● **WHAT YOU WILL DO**
Repeat precisely the span of lines below that opens with the line containing "Select the Demo.Memory database" and closes with the line containing "Image resolution: width=930", both included.

::: INPUT RECORDS :::

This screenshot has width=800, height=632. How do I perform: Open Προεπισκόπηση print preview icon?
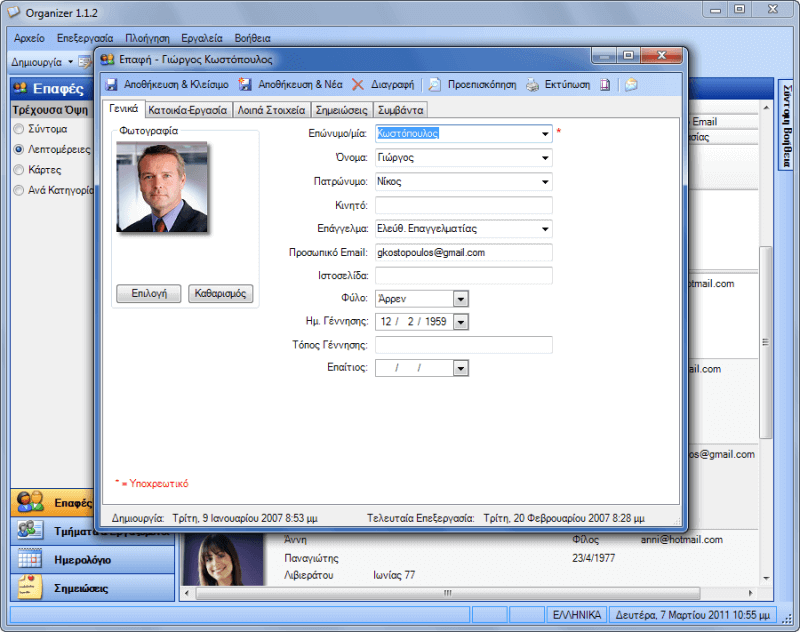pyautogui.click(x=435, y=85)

:::
::: INPUT RECORDS :::

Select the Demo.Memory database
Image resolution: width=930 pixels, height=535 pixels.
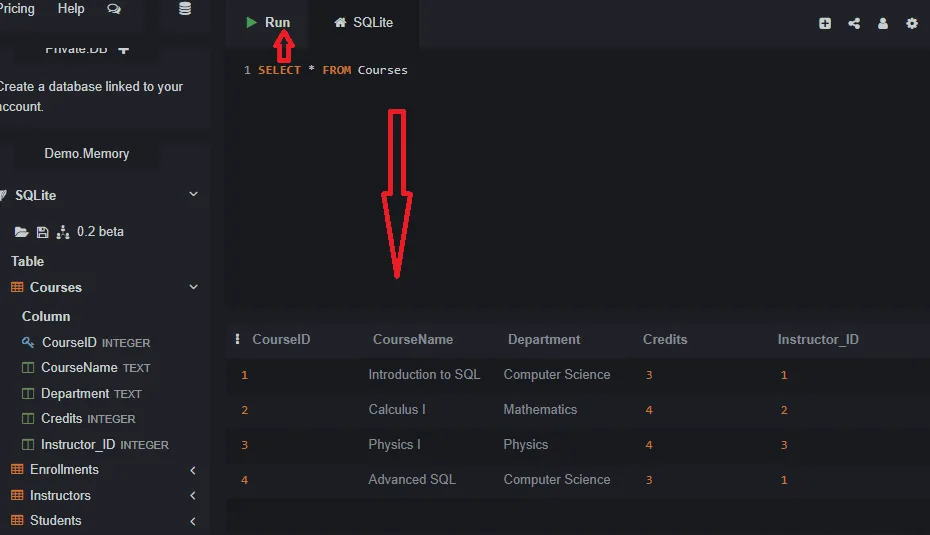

:::
::: INPUT RECORDS :::

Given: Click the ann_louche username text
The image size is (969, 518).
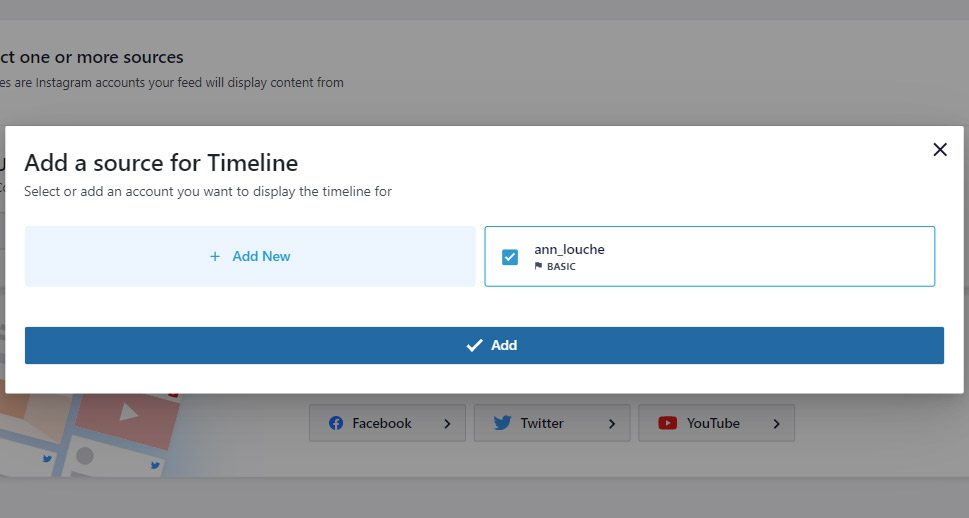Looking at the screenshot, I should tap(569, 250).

:::

● **EXERCISE ANSWER**
Select the Demo.Memory database
Image resolution: width=930 pixels, height=535 pixels.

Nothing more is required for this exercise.